The RD model allows reconstruction of not only stiffness distribution of the tissue, but also energy attenuation mechanisms proportionally related to both elastic and inertial effects. The latter allows calculation of the concomitant damping properties of the material. The initial hypothesis behind this research is that accurate reconstruction of the Rayleigh damping parameters may bring additional diagnostic potential with regards to differentiation of various tissue types and more accurate characterisation of certain pathological diseases based on different energy absorbing mechanisms. Therefore, the RD model offers reconstruction of three additional material properties that might be of clinical diagnostic merit and can enhance characterisation of cancer tumors within the brain.
A pneumatic-based actuator was specifically developed for in vivo human brain MRE experiments. Performance of the actuator was investigated and the results showed that the actuator produces average displacement in the range of 300 µmicrons and is well suited for generation of shear waves if applied to the human head. Unique features of the the actuator are patient comfort and safety, MRI compatibility, flexible design and good displacement characteristics.
In this research, a 3D finite element (FE) subzone-based non-linear reconstruction algorithm using the RD material model has been applied and rigorously assessed to investigate the performance of elastographic based reconstruction to accurately recover mechanical properties and a concomitant damping behaviour of the material.

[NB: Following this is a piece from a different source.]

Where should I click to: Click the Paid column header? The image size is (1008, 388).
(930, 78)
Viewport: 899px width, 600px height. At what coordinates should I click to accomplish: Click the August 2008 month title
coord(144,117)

A number of experiments were performed on a variety of homogenous and heterogeneous tissue-simulating damping phantoms comprising a set of materials that mimic range of mechanical properties expected in the brain. The result showed consistent effect of a poor reconstruction accuracy of the RD parameters which suggested the nonidentifiable nature of the RD model.

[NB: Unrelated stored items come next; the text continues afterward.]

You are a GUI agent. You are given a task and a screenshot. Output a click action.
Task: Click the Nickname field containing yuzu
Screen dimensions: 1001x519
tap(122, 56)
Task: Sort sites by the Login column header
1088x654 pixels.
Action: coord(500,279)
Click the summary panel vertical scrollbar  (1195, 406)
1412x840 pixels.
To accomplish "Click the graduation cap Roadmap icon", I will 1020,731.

A structural model identifiability analysis further supported the nonidentifiabilty of the RD parameters at a single frequency. Therefore, two approaches were developed to overcome the fundamental identifiability issue. The first one involved application of multiple frequencies over a broad range. The second one was based on parametrisation techniques, where one of the damping parameters was globally defined throughout the reconstruction domain allowing reconstruction of the two remaining parameters.
Based on the findings of this research, multi-frequency (MF) elastography was performed on the tissue-simulating phantoms to investigate improvement of the elastographic reconstruction accuracy. Dispersion characteristics of the materials as well as RD changes across different frequencies in various materials were also studied. Simultaneous multi-frequency inversion was undertaken where two models were evaluated: a zero-order model and a power-law model. Furthermore, parametric-based RD reconstruction was carried out to evaluate enhancement of accurate identification of the reconstructed parameters. The results showed that parametric-based RD reconstruction, compared to MF-based RD results, allowed better material characterisation on the reconstructed shear modulus image. Also, significant improvement in material differentiation on the remaining damping parameter image was also observed if the fixed damping parameter was adjusted appropriately.

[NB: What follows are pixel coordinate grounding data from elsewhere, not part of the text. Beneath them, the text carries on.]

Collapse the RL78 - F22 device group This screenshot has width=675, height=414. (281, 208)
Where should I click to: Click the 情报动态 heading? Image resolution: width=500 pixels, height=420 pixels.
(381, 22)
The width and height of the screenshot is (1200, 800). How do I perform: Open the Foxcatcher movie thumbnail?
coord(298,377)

In application to in vivo brain imaging, six repetitive MRE examinations of the in vivo healthy brain demonstrated promising ability of the RD MRE to resolve local variations in mechanical properties of different brain tissue types. Preliminary results to date show that reconstructed real shear modulus and overall damping levels correlate well with the brain anatomical features. Quantified shear stiffness estimates for white and gray matter were found to be 3 kPa and 2.1 kPa, respectively. Due to the non-identifiability of the model at a single frequency, reconstructed RD based parameters limit any physical meaning. Therefore, MF-based and parametric-based cerebral RD elastography was also performed.